O desejo de ser «um agente de transformação», com muitas outras pessoas, para proteger os povos e o meio ambiente foi justamente o que levou Larissa a trabalhar com Justiça nos Trilhos: «A defesa dos direitos da natureza é também a defesa dos nossos direitos e da nossa vida». Daqui nasce o compromisso de se sediar na cidade de Imperatriz, numa área da Amazónia brasileira, no Estado do Maranhão. «Vivo e aprendo o conceito de comunidade com as populações que sofrem e resistem aos impactos negativos da mineração. São comunidades indígenas, quilombolas, assentamentos rurais e bairros urbanos que se organizam para lutar pela sua autonomia, seus direitos e a defesa da natureza», explica Pereira Santos. Com efeito, a vida destas comunidades está baseada na sua relação com a terra e a água. No entanto, «o seu estilo de vida, as suas terras e os seus rios foram invadidos por infraestruturas de transporte de ferro», com consequências devastadoras. É por isso que a Jnt apoia quantos têm que enfrentar e denunciar os danos causados pela ferrovia.

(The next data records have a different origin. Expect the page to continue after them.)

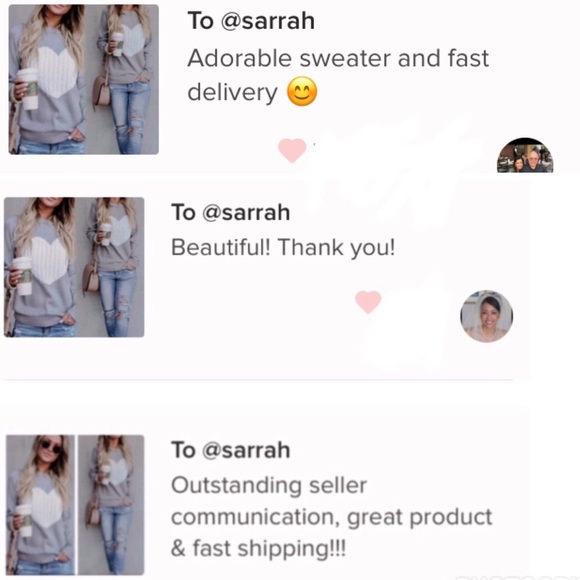Open @sarrah mention above 'Outstanding seller'
580x580 pixels.
click(x=246, y=450)
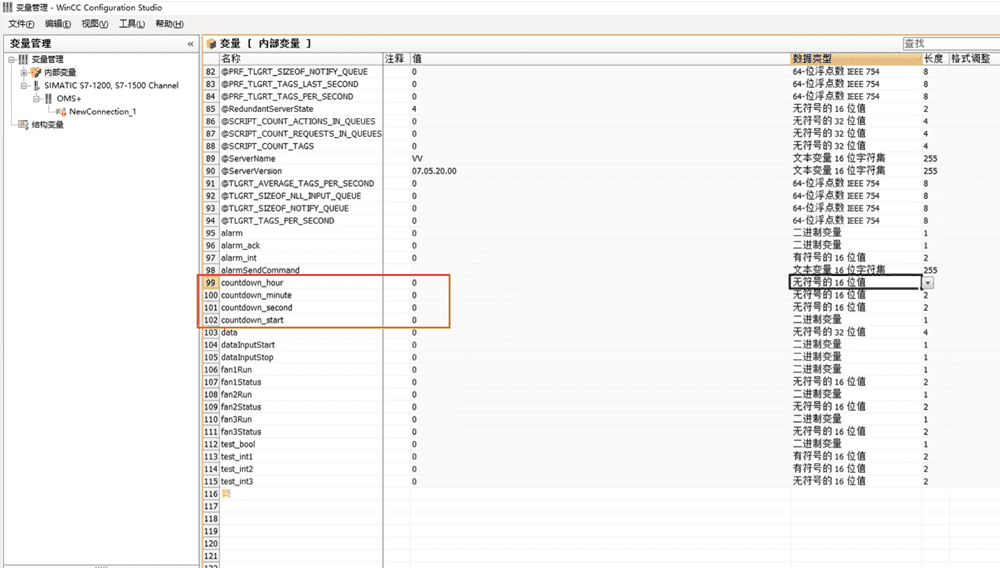Click the NewConnection_1 connection icon
Image resolution: width=1000 pixels, height=568 pixels.
pos(61,112)
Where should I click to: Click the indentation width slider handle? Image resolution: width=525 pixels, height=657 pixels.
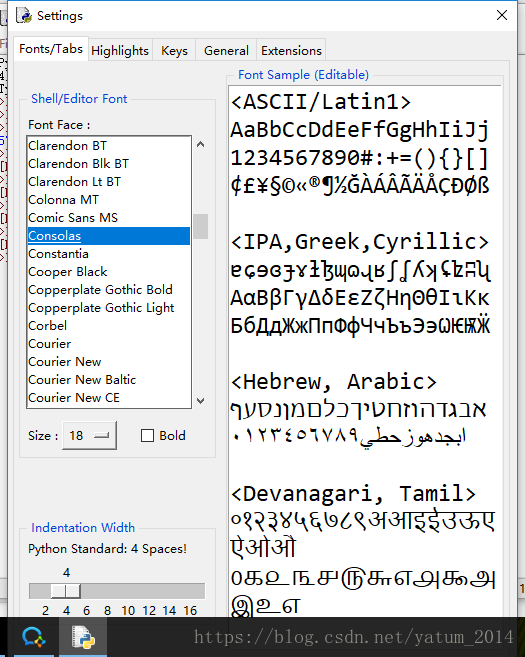65,591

«Um dos episódios mais marcantes que vivi trabalhando para a Jnt — continua a responsável — foi participar de uma manifestação com os moradores da comunidade de Piquiá de Baixo, em defesa do direito a uma moradia digna. Esta comunidade está localizada no município de Açailândia e luta há mais de dez anos pelo seu reassentamento coletivo, após o desastre ambiental da poluição atmosférica causada pela construção de um polo siderúrgico formado por cinco grandes empresas que transformam minério de ferro bruto em aço para depois o exportar. Os líderes de Piquiá de Baixo que organizaram o protesto ficaram em frente a uma das principais siderúrgicas por mais de trinta horas e só saíram dali quando as autoridades atenderam às suas reivindicações. Havia idosos, mulheres e crianças, e eu mesma participei da luta dessas pessoas e me senti parte delas».

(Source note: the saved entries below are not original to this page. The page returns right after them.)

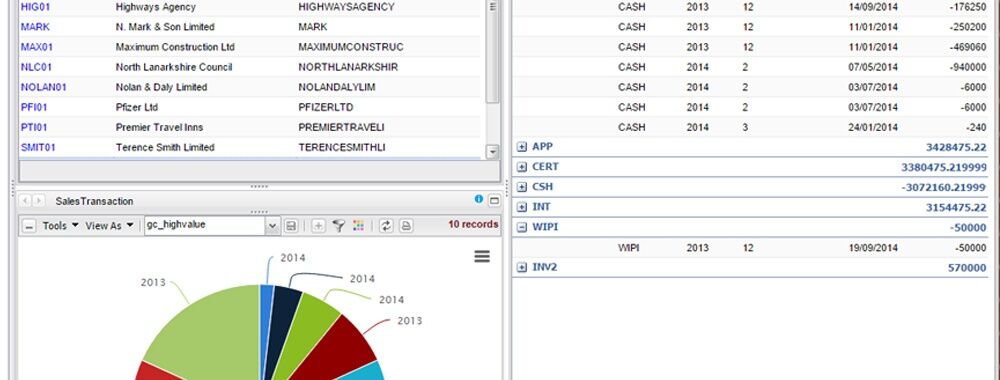
Task: Click the customer list scrollbar down arrow
Action: click(x=492, y=152)
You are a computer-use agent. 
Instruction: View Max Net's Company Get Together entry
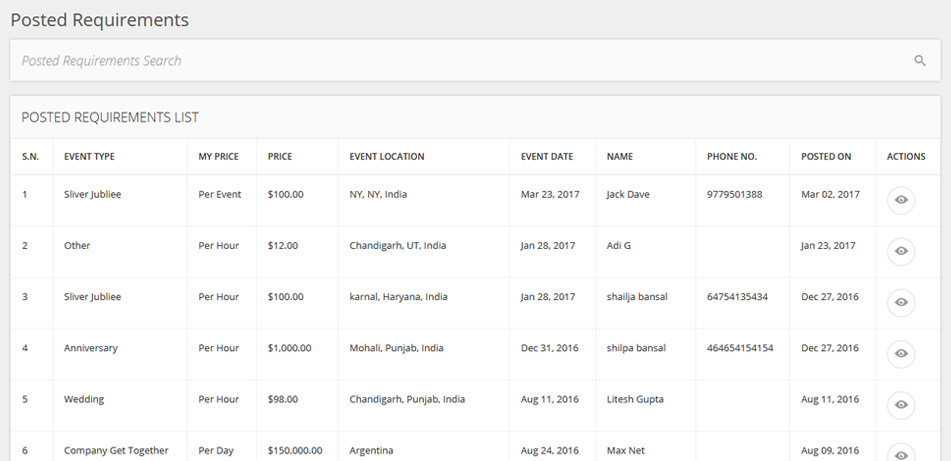[901, 454]
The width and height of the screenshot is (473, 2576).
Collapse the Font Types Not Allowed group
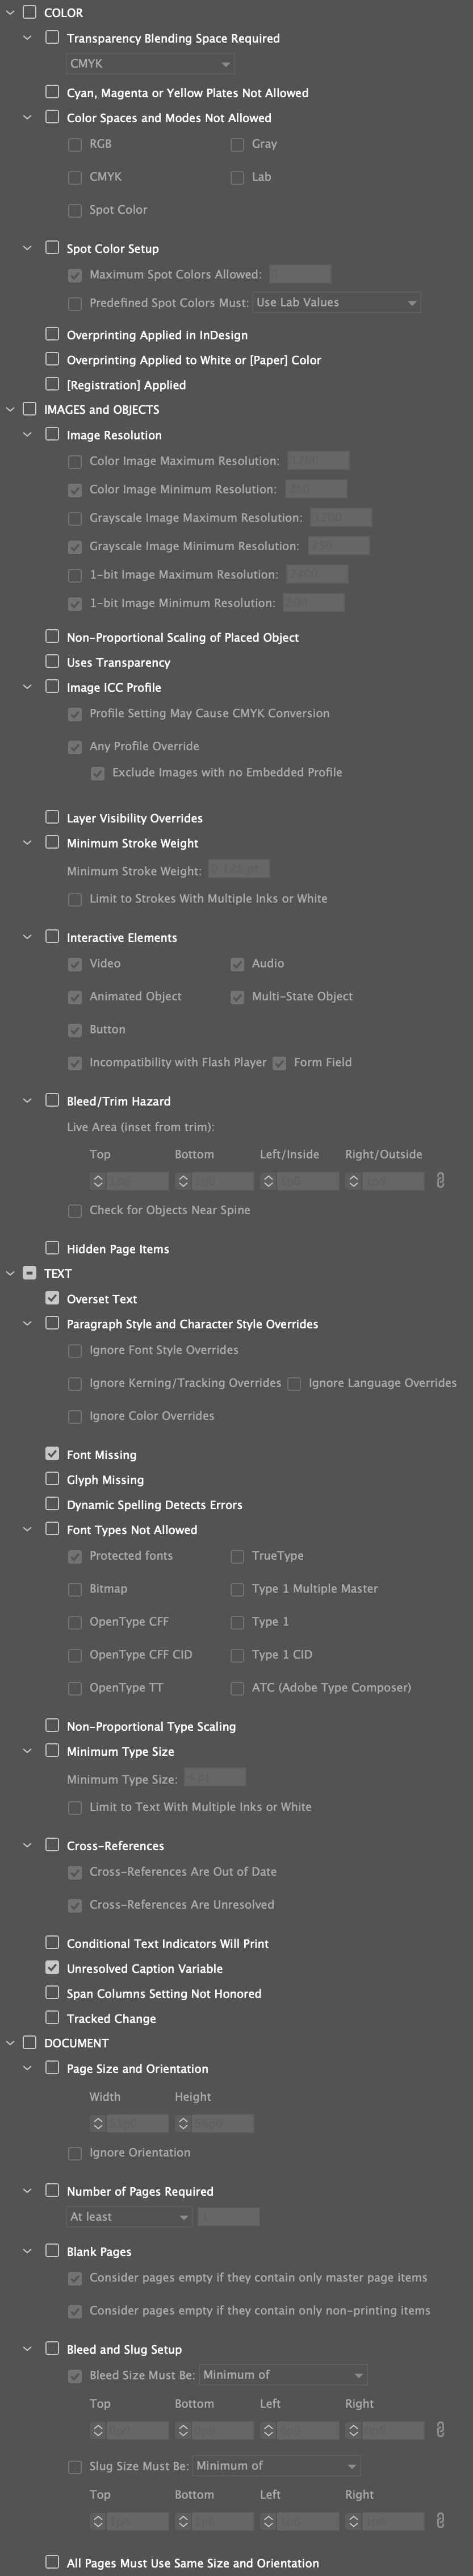point(28,1529)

Para que «a natureza seja respeitada como Mãe e para garantir que os seus filhos e filhas possam viver com dignidade», a Igreja pode fazer muito, diz a coordenadora política da Jnt: «Acho que o papel da Igreja é a defesa da vida. Neste contexto de ameaças à vida e àqueles que defendem a vida da natureza, o papel da Igreja pode ser essencial na promoção de medidas de segurança, na garantia dos direitos e da escolha quotidiana daqueles que são mais pobres, mais vulneráveis, mais necessitados». Apesar da luta diária, o compromisso de Justiça nos Trilhos e de Igrejas e Minas, em prol das pessoas que vivem ao longo da Estrada de Ferro Carajás, prossegue todos os dias. «Continuamos o nosso trabalho e a nossa missão porque acreditamos na transformação, mas ela é lenta e difícil», afirma, pois «é difícil porque estamos inscritos num modelo de organização que privilegia a exploração da natureza como mercadoria. É difícil porque os ensinamentos dos povos indígenas são ignorados por muitas pessoas. É difícil porque tudo tem um preço. Mas a esperança através da luta, como nos ensinou Paulo Freire, pedagogo brasileiro, pode mudar as pessoas e as pessoas podem mudar o mundo».